◆ Activity
Print, exactly as given, each line of the data from the line containing "The height and width of the screenshot is (1160, 2576)." up to and including its last line.

Segment Start: Records provided

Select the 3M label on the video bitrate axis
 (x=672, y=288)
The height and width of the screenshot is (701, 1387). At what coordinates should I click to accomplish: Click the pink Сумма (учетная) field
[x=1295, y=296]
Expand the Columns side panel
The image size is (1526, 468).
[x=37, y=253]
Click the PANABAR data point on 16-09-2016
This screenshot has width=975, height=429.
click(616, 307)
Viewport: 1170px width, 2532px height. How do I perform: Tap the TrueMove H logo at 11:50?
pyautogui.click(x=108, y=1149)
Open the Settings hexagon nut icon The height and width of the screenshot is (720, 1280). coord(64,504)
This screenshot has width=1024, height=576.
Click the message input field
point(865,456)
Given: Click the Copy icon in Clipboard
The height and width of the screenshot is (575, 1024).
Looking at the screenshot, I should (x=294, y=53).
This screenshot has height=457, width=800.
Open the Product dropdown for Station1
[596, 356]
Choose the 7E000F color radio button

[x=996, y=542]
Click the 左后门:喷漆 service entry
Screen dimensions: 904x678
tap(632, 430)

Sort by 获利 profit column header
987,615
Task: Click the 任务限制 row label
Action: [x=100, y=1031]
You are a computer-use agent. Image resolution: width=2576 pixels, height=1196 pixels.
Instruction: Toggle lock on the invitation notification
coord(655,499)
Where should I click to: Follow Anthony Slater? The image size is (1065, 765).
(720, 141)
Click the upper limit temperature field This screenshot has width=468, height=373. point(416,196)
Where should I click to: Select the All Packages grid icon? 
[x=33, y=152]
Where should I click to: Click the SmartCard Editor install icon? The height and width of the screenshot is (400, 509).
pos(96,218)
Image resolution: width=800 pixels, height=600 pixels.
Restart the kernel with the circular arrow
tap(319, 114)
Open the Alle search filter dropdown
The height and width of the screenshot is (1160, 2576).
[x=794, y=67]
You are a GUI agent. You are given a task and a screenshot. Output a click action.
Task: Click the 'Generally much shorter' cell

Segment End: Records provided

◆ Answer space
The height and width of the screenshot is (1160, 2576).
[x=794, y=67]
You are a GUI agent. You are given a task and a screenshot. Output a click action.
Task: Click the 'Generally much shorter' cell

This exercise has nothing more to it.